Rechtbank Utrecht


Co-ouderschapsregeling kan niet eenzijdig worden beëindigd


2 november - De ouders van twee kinderen hebben na hun echtscheiding een co-ouderschapsregeling afgesproken. In verband met werk van haar nieuwe partner, is de moeder verhuisd. Bij beschikking van 18 augustus
2006 heeft de rechtbank bepaald dat de moeder moet meewerken aan (her)inschrijving op de oude scholen en de oude co-ouderschapsregeling wordt weer van kracht.

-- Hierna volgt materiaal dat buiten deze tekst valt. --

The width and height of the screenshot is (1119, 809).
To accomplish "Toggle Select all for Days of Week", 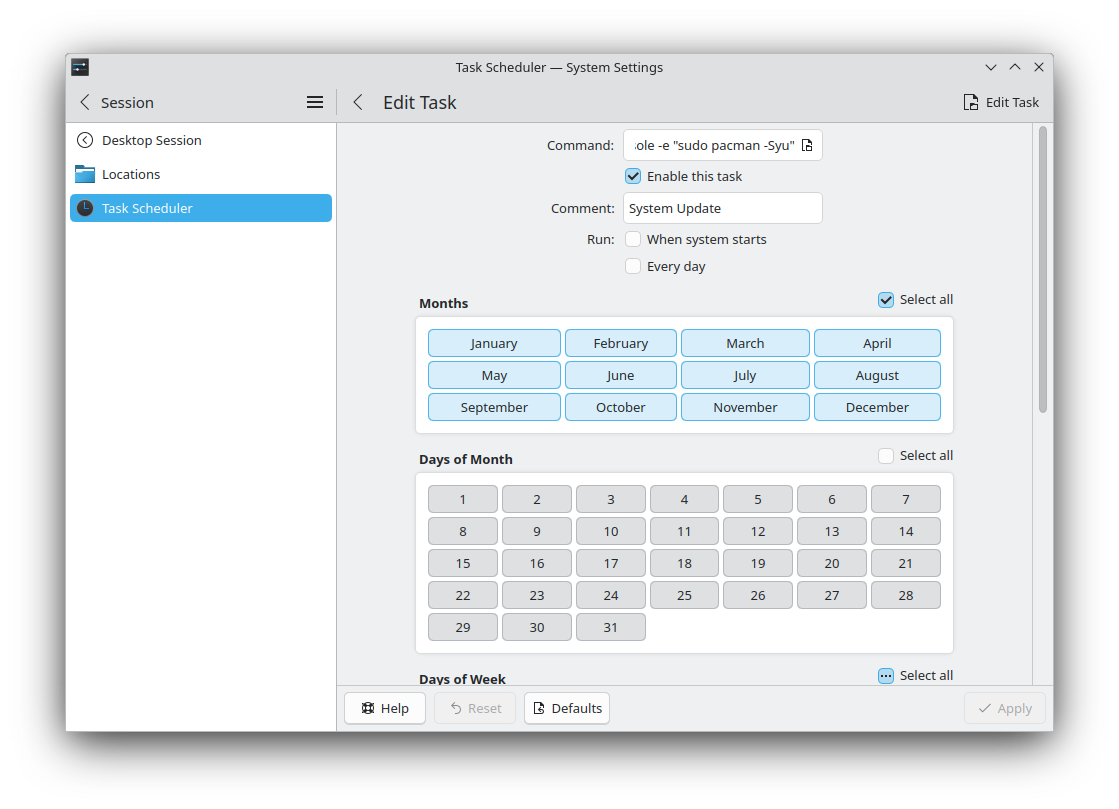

De ouders van twee kinderen hebben na hun echtscheiding een co-ouderschapsregeling afgesproken, waarbij de ouders in elkaars nabijheid blijven wonen, zodat de kinderen naar dezelfde school kunnen gaan en hun sociale leven kunnen behouden. De kinderen wonen evenveel dagen bij de ene ouder als bij de andere ouder.

De moeder wil echter in verband met het werk van haar nieuwe partner naar een ander deel van het land verhuizen. Aangezien de ouders niet in onderling overleg tot een oplossing te komen vraagt de moeder de rechtbank om de omgangsregeling tussen de kinderen en de vader te wijzigen. Dit verzoek is bij beschikking van 12 april 2006 afgewezen. De rechtbank heeft daarbij onder meer overwogen dat de voorgenomen verhuizing ten koste van de gezamenlijke tijd van de kinderen met de vader zou gaan, terwijl dat niet in het belang van de kinderen zou zijn en oordeelde dat er geen redenen waren om de co-ouderschapsregeling te wijzigen.

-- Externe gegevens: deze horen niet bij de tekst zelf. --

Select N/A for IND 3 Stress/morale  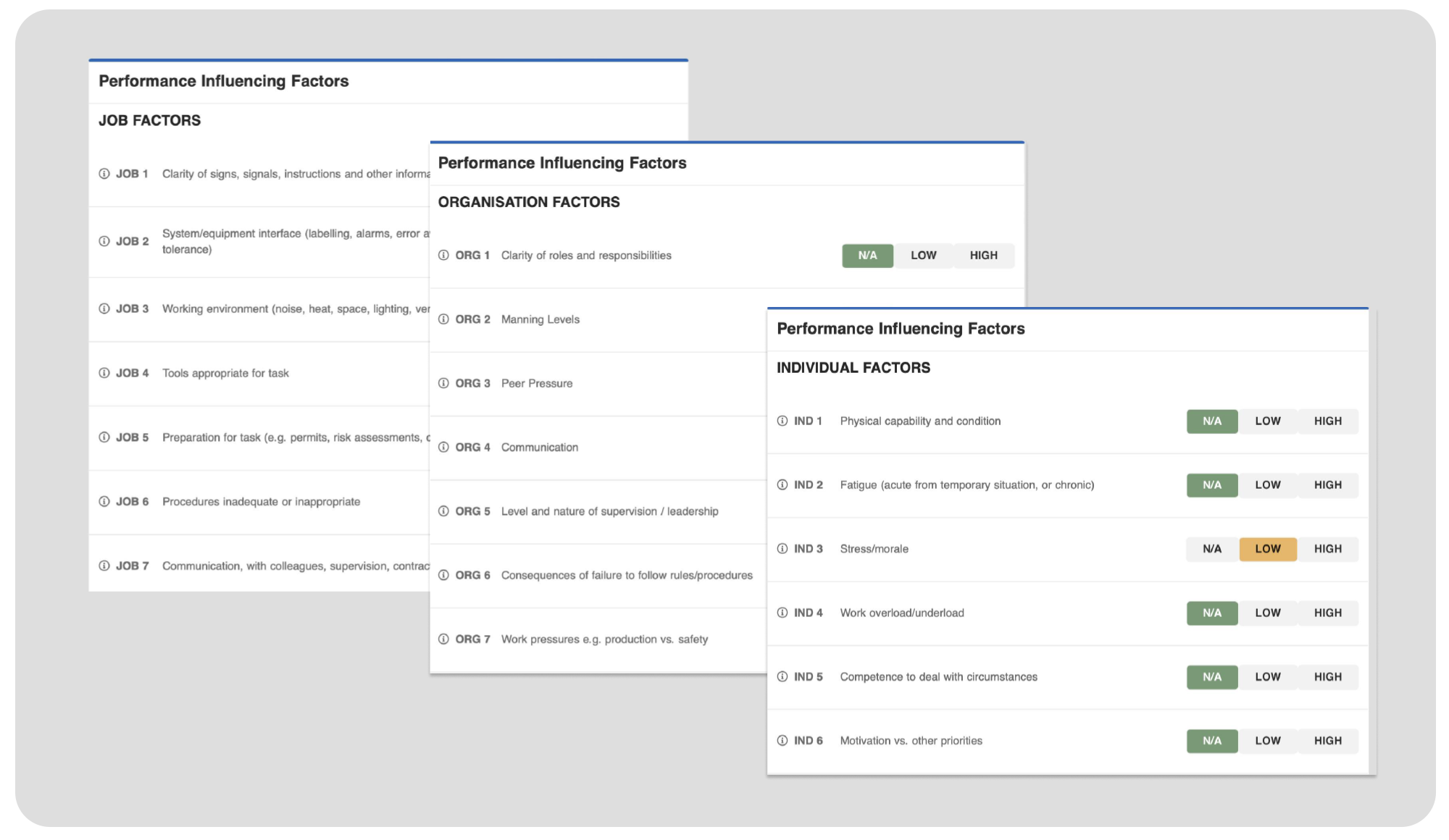pos(1212,549)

In de zomer bleek dat de moeder de verhuizing toch had doorgezet en de kinderen, zonder medeweten en toestemming van de vader had ingeschreven op scholen nabij de nieuwe woonplaats. De vader heeft daarop bij verzoekschrift ex artikel 1:253a BW verzocht de moeder tot nakoming van de co-ouderschapsregeling te brengen, een dwangsom op te leggen en haar te veroordelen tot (her)inschrijving van de kinderen op hun oude scholen. Op de zitting heeft de vader ook gevraagd te bepalen dat de kinderen in het vervolg bij hem wonen.

Bij beschikking van 18 augustus 2006 heeft de rechtbank de verblijfplaats van de kinderen gewijzigd en bepaald dat de moeder moet meewerken aan (her)inschrijving op de oude scholen (op straffe van een dwangsom) en is er een omgangsregeling tussen de moeder en de kinderen vastgesteld. De rechtbank heeft aansluiting gezocht bij hetgeen de ouders voor ogen heeft gestaan toen zij een co-ouderschapsregeling afspraken.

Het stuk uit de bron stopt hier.